The Tekmira’s CEO and President, Dr. Mark J. Murray, said in a press release: “We are pleased to have reached this important milestone, initiation of phase I studies with TKM-HBV. Since TKM-HBV represents our most important development program, we are testing two LNP formulations, generations three and four, of the product in this study. We expect the results to determine which product formulation we will advance into chronically infected patients later this year.”

The Phase I clinical trial for TKM-HBV is a single-blind, randomized and placebo-controlled assessment of single and ascending doses of the agent. The study will be evaluating the tolerability, safety and pharmacokinetics of the intravenous administration of two different formulations of the agent in healthy adults. For each of the formulations, there are 5 planned cohorts with a total of 20 subjects (40 subjects in total will be enrolled). Per cohort, 4 subjects will be enrolled, with 3 of them receiving the agent TKM-HBV and the fourth receiving a placebo.

Notes About TKM-HBV

TKM-HBV works to facilitate hepatitis B surface antigen (HBsAg) reduction in patients suffering from a chronic hepatitis B infection. Researchers believe the continued existence of HBsAg in these patients drives disease pathogenesis and impede’s the body’s ability to get rid of the virus.

“Blocking HBsAg may lead to a functional cure by promoting immune-mediated clearance and control of HBV, potentially through HBsAg seroconversion. TKM-HBV is a novel lipid nanoparticle (LNP) formulated RNAi therapy that uniquely targets three highly conserved regions of the HBV viral genome,” as explained in the press release.

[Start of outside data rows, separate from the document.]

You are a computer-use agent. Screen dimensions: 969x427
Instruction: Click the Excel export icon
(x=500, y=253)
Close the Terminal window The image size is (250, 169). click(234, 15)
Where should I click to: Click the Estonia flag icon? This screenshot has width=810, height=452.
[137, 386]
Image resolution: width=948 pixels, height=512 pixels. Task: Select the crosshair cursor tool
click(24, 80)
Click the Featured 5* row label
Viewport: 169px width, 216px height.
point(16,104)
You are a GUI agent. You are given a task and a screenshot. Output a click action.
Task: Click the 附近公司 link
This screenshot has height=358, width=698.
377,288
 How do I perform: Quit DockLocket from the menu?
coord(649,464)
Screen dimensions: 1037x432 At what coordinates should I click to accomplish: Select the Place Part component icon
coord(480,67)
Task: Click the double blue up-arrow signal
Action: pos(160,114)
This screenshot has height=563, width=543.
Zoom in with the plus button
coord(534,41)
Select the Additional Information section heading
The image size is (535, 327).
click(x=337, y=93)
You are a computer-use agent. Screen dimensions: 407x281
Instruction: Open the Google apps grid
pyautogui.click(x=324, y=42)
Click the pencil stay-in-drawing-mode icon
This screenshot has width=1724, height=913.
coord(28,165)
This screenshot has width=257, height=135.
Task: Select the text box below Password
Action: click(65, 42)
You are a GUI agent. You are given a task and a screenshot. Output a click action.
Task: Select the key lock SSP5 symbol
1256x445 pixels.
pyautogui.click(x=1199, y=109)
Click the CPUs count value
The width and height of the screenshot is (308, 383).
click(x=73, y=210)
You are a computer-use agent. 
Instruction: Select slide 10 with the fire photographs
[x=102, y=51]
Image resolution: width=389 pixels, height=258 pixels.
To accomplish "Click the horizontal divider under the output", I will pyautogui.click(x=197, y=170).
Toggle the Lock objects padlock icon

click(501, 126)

By targeting different sites in the HBV genome, there is a reduction in viral antigens, and a wide range of HBV genotypes is rendered susceptible to treatment, ultimately preventing the virus from developing resistance. TKM-HBV’s pre-clinical tests evidenced reductions of HBsAg and of some other important viral markers in the most frequent HBV genotypes, which corroborates the agent’s potential as a treatment for chronic HBV infections.